Actualité publiée il y a 11 années 3 semaines 7 heures
Assemblée Nationale

Quelques jours après la publication du dur rapport de l’Inspection Générale des Affaires Sociales (IGAS) sur les accidents et le climat de violence qui règne dans les hôpitaux psychiatriques, l'Assemblée a finalement adopté, le 31 mai 2011, en deuxième lecture le projet de loi réformant l'hospitalisation d'office permettant notamment les soins sans consentement à domicile. En dépit d’une opposition de la majorité des professionnels de la psychiatrie.

Si l'hôpital a perdu 60% de ses lits en 30 ans, si 86% des malades mentaux sont suivis en ambulatoire, l'hospitalisation psychaitrique accueille un nombre croissant de malades sans leur consentement, soit près de 80.000 aujourd'hui, sur des durées d'hopitalisation plus courtes. Ce nouveau texte, initié par le Chef de l'Etat, examiné depuis 2010, entraînait depuis, une très vive protestation des professionnels de la psychiatrie, estimant que ce texte porte atteinte aux libertés fondamentales, en particulier en autorisant les soins sans consentement à domicile.

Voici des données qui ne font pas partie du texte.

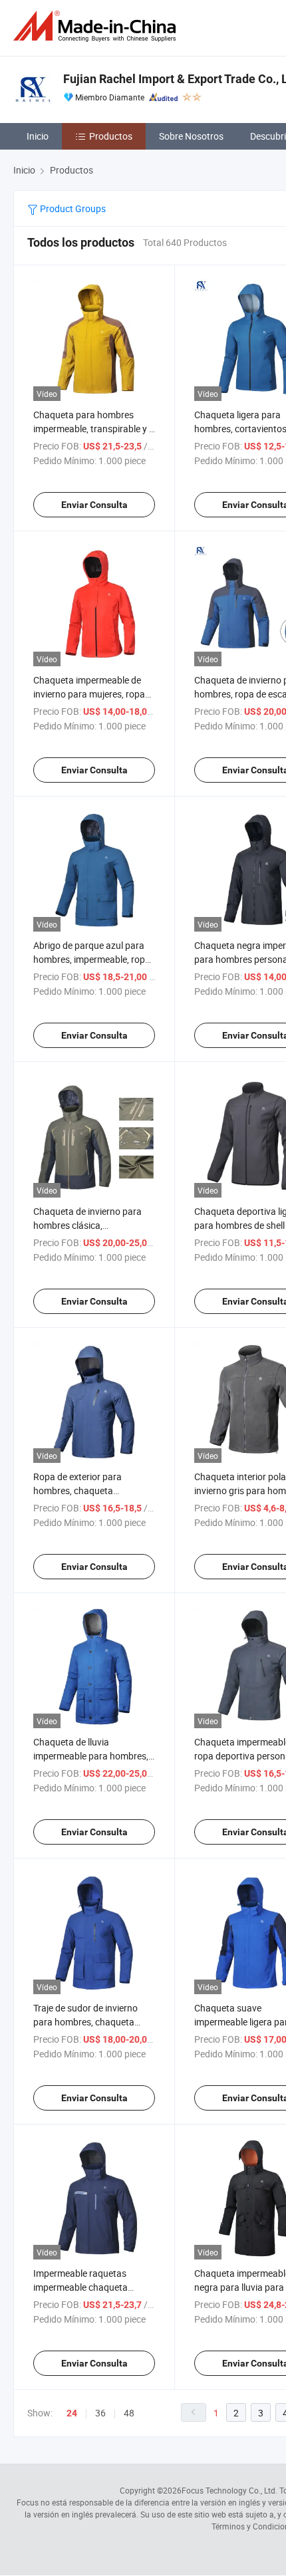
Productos (110, 136)
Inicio (38, 136)
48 (129, 2412)
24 (72, 2413)
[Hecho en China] (97, 26)
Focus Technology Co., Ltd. (229, 2490)
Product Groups (72, 208)
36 (100, 2412)
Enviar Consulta (94, 504)
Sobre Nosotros (191, 136)
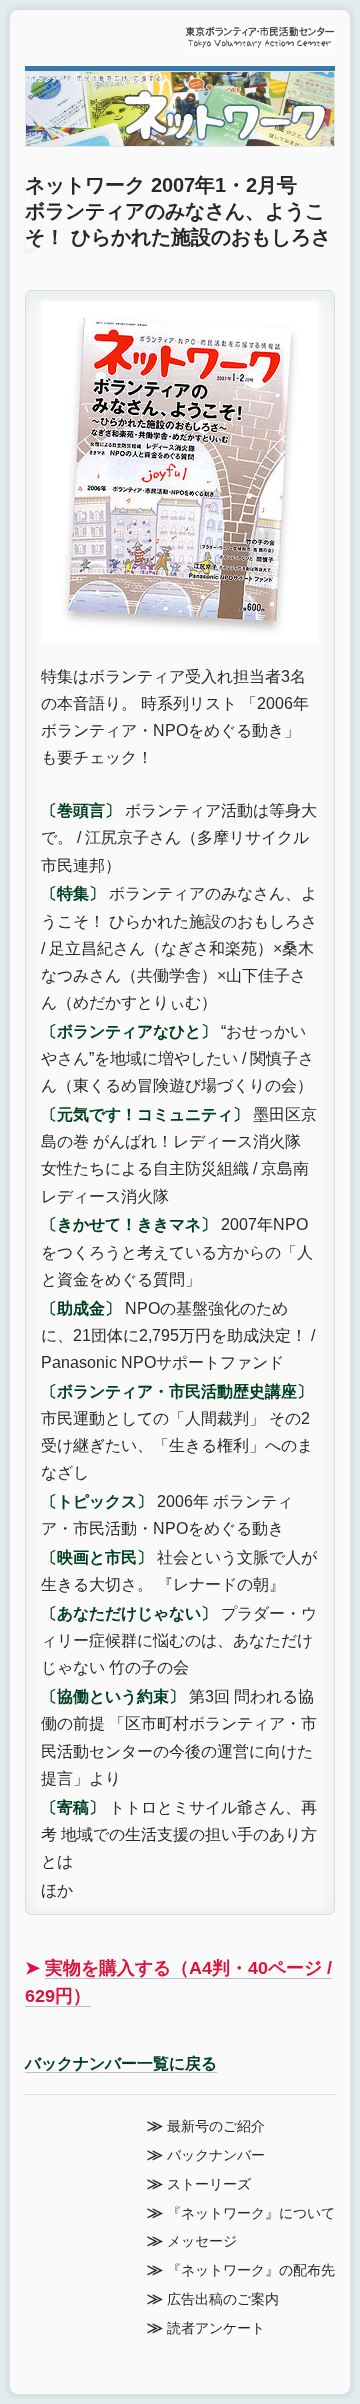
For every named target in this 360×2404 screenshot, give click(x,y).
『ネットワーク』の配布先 (251, 2270)
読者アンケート (216, 2328)
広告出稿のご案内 (223, 2299)
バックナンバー (216, 2155)
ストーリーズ (209, 2184)
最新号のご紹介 (216, 2126)
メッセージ (202, 2241)
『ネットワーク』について (251, 2213)
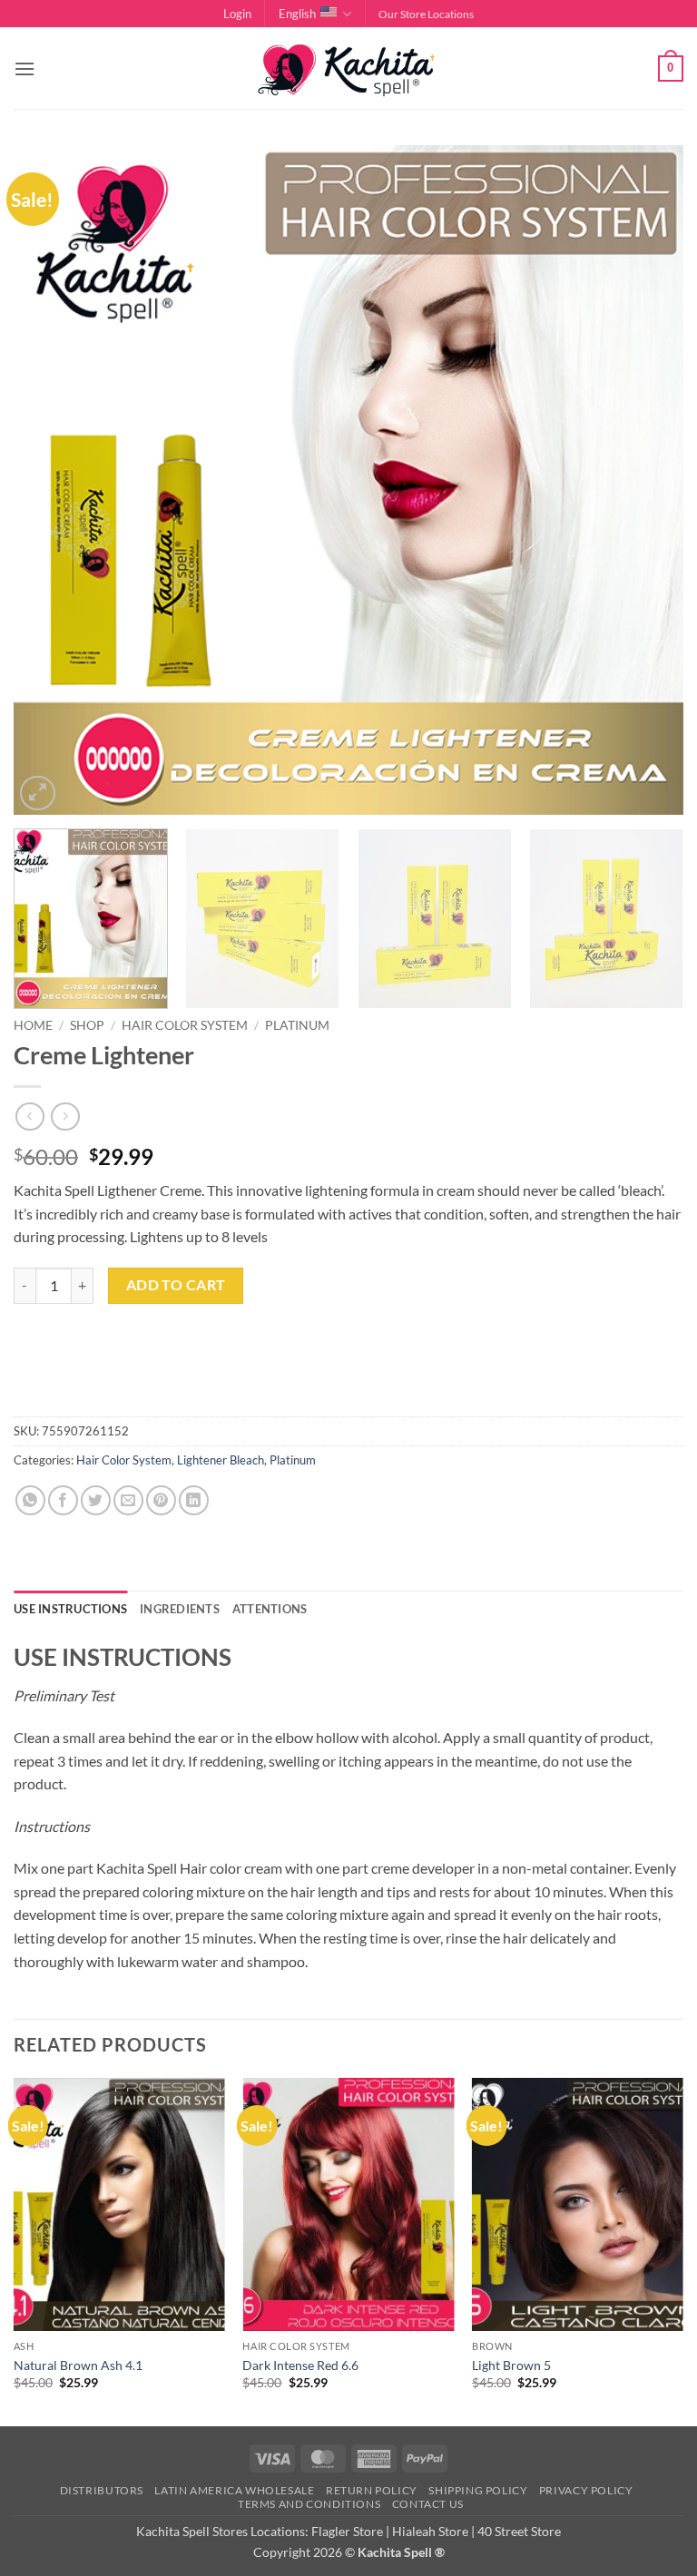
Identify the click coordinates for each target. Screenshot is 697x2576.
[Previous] (50, 481)
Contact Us (428, 2504)
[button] (237, 13)
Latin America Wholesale (234, 2490)
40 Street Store (519, 2531)
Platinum (297, 1025)
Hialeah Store (430, 2531)
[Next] (647, 481)
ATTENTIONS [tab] (270, 1608)
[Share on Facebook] (63, 1500)
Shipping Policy (477, 2490)
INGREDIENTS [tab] (180, 1608)
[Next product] (29, 1116)
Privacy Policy (586, 2490)
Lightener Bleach (220, 1460)
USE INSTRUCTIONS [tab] (70, 1608)
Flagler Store (347, 2531)
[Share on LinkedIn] (194, 1500)
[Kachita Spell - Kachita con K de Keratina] (348, 68)
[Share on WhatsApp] (30, 1500)
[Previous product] (65, 1116)
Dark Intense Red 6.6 (300, 2365)
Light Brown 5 (511, 2365)
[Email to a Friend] (128, 1500)
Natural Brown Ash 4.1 (78, 2365)
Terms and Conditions (309, 2504)
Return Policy (371, 2490)
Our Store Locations (426, 14)
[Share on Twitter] (96, 1500)
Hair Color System (185, 1025)
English (297, 13)
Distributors (101, 2490)
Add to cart (176, 1285)
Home (33, 1025)
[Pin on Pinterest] (161, 1500)
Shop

Ce texte va donc concerner 80.000 patients qui souffrent, chaque année, de troubles mentaux rendant impossible leur consentement aux soins. L'hospitalisation à la demande d'un tiers (HDT) pourra être mise en œuvre si la personne est dans l'incapacité de consentir et dans la nécessité de soins immédiats. La signature d'un membre de la famille et la validation de deux certificats médicaux seront suffisantes. Quant à l'hospitalisation d'office (HO), elle pourra intervenir en cas d'atteinte grave à l'ordre public sur décision du préfet (ou du maire) sur validation d'un certificat médical. Seul point positif, l'intervention du juge des libertés et de la détention dans la procédure de soins sans consentement a finalement été maintenue, au quinzième jour puis au sixième mois de l'hospitalisation sous contrainte, à la demande du Conseil constitutionnel.

L'opposition a réclamé au cours des débats un plan sur la santé mentale, qui, en son temps avait été envisagé par Roselyne Bachelot, qui pourrait être discuté à l'automne.